* **GOAL**:
Swap "subtext" for "caption" throughout the lines below, leaving everything else as it is.

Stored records
-- -- --
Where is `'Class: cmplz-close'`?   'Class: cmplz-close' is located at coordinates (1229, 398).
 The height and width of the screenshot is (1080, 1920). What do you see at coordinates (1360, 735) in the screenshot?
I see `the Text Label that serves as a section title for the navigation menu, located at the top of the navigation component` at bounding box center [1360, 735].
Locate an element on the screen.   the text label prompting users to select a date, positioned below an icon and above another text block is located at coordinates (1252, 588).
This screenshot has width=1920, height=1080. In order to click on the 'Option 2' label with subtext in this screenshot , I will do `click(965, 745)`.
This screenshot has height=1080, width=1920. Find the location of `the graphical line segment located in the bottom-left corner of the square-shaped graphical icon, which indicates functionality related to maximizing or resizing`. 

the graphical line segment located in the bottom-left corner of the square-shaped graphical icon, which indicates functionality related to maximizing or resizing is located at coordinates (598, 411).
-- -- --
* **EXERCISE RESULT**:
Where is `'Class: cmplz-close'`?   'Class: cmplz-close' is located at coordinates (1229, 398).
 The height and width of the screenshot is (1080, 1920). What do you see at coordinates (1360, 735) in the screenshot?
I see `the Text Label that serves as a section title for the navigation menu, located at the top of the navigation component` at bounding box center [1360, 735].
Locate an element on the screen.   the text label prompting users to select a date, positioned below an icon and above another text block is located at coordinates (1252, 588).
This screenshot has width=1920, height=1080. In order to click on the 'Option 2' label with caption in this screenshot , I will do `click(965, 745)`.
This screenshot has height=1080, width=1920. Find the location of `the graphical line segment located in the bottom-left corner of the square-shaped graphical icon, which indicates functionality related to maximizing or resizing`. 

the graphical line segment located in the bottom-left corner of the square-shaped graphical icon, which indicates functionality related to maximizing or resizing is located at coordinates (598, 411).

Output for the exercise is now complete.